JNU row: Books, ideas and azaadi

Why JNU does not leave you long after you leave JNU

Abhirami Sriram | February 29, 2016


#Jawaharlal Nehru University   #Kanhaiya Kumar   #Jnu row   #Sedition   #Trial of an idea  
JNU campus
JNU campus

I first entered JNU in July 1997, weeks before India celebrated its fiftieth year of azaadi. Like most freshers, I was overawed by JNU’s sylvan sprawl, its honeycomb of red-brick buildings, its scruffy, jargon-spouting, jhola-toting students. A thousand miles away from home and on my own for the first time, every cliché I had ever heard about freedom suddenly rang true. 

The curriculum was à la carte; the classrooms laidback; the exams, often open-book affairs. There was endless chai pe charcha at canteens by day and dhabas by night; even hostels had curfews only in name. There were no mobile phones, and the internet access was still a distant dream; instead, there were pamphlets and protest marches, public lectures and post-dinner debates. Every square inch of wall, from the mess to the canteen to the library, was blitzkrieged by posters in black and white and red that urged you to “Study and Struggle!” No wonder JNU seemed less a university than a universe unto itself.

My most abiding memory that monsoon semester, though, would be of a man I never met, a face I never forgot. Comrade Chandrashekhar Prasad, a CPI(ML) activist and former president of the JNU Students Union (JNUSU), had been gunned down while addressing a street-corner meeting condemning the massacre of dalits in Siwan, Bihar on March 31, 1997. The Chandrashekhar Andolan, a massive student uprising that blazed from Lutyens Delhi to Lalu’s Bihar that summer in spite of a brutal police backlash, had dwindled down by the time we freshers arrived.
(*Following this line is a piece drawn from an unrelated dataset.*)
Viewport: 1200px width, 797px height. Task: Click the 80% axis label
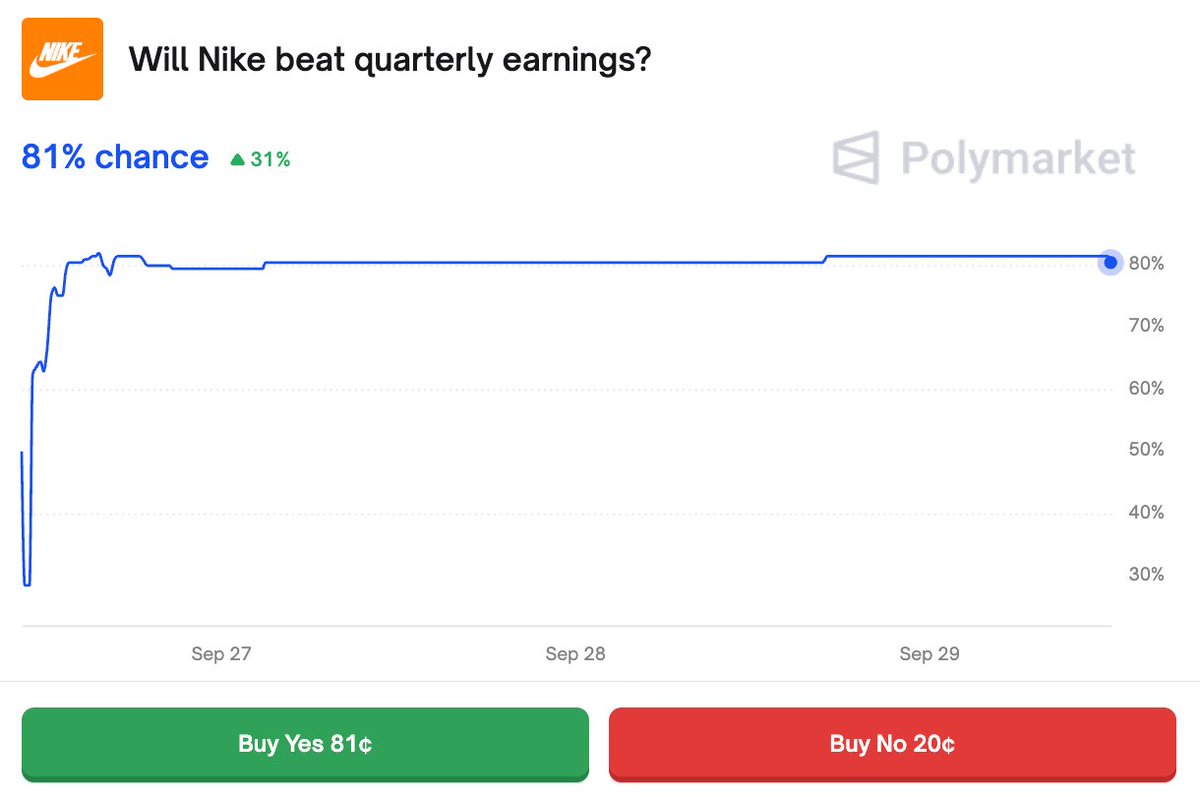(1146, 263)
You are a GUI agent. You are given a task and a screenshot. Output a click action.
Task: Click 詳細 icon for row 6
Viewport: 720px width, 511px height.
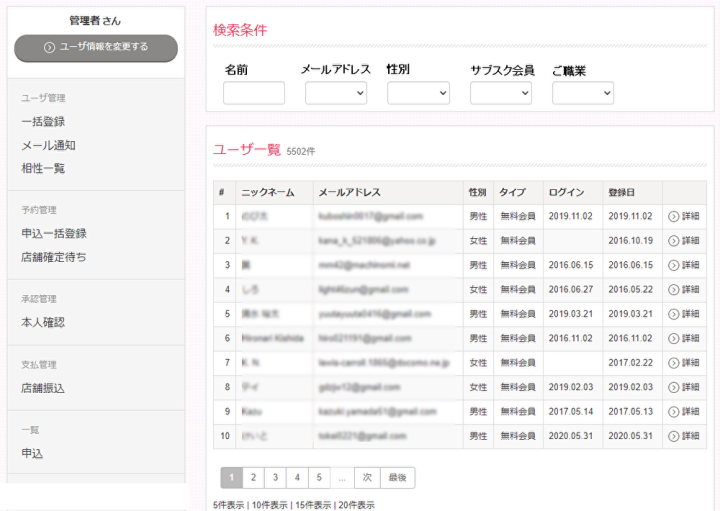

And yet, each time the piercing gaze of this bearded, slightly built thirty-something greeted me from every second poster on campus, it made me recall Tamil poet Bharatiyar’s phrase “suttum vizhi chudar” (flame-bright eyes). Chandrashekhar was gone but his embers still glowed red-hot, as if to announce that the fight was far from over.
 
At the Centre for Linguistics and English, where I did my MA, there was a long list of courses on offer each semester from which you could pick and choose. I recall in particular a course on comparative literature where we were allowed to bring in texts of our choice. The texts were as eclectic as the students themselves, from all corners of India and South Asia, and the classes became the literary equivalent of a potluck, a feast of pluralism. Our teacher turned backbencher in his own classes so as to give us all enough elbow room, and watched us share readings and spar over translations from Iqbal and Faiz, Jibanananda Das and Ashapurna Debi, Manto and Ismat Chugtai, Ananthamurthy and Lalithambika Antharjanam. That course would be my most memorable life-lesson in difference and diversity. We boned up on Tagore’s internationalism and Benedict Anderson’s imagined community, and discovered that there were as many notions of nation as there were ways in which literature redrew and erased geo-political borders and boundaries.
 
In due course, beleaguered by too many books and ideas, I would turn a full-time truant. There were days when I wanted world enough and time to think, and there were days when I simply wanted to blot out all thought. And so when I wasn’t holed up in my hostel room, I went on long solitary walks in the craggy campus wilderness or hitched free rides to town on bus number 615. I could do both with impunity because back then, JNU was one of the safest places for women in Delhi. Far ahead of its time, it was also the first university in India to set up the Gender Sensitisation Committee against Sexual Harassment (GSCASH), a hard-won triumph of the JNUSU in the wake of the landmark judgment in the Vishaka case in 1997.
 
My two years were perhaps proof that JNU had space enough for students of all stripes, even the hopelessly apolitical, asocial, bourgeois ones – and to be sure, I gained much more from JNU than I have since been prepared to admit. As I watched the documentary on Chandrashekhar titled Ek Minute Ka Maun, I understood the passion of a young man’s commitment to social justice and the power of a student movement whose time had come. From classroom discussions to the all-night-long presidential debate ahead of student elections, I saw how dissent and dialogue could sit democratically cheek by jowl. I learnt that having “opinions” was all very well, but it was far more important to hold your peace (and tongue!) long enough to listen to other points of view at every turn. In a myriad ingenious ways, JNU made me alert and alive to the dangers of a single story much before Chimamanda Ngozi Adichie did.
 
Today, I know that JNU’s irrepressible spirit of azaadi, its legacies of resistance, and the sheer strength of its solidarity will surely sustain the university through these troubled times. As students and teachers close ranks and hold hands in one seamless chain, let Jawaharlal Nehru himself have the last word: “A university stands for humanism; for tolerance, for reason, for the adventure of ideas and for the search of truth. It stands for the onward march of the human race towards ever higher objectives. If the universities discharge their duties adequately, then it is well with the nation and the people.” 
 
Sriram is a Chennai-based literary critic and translator.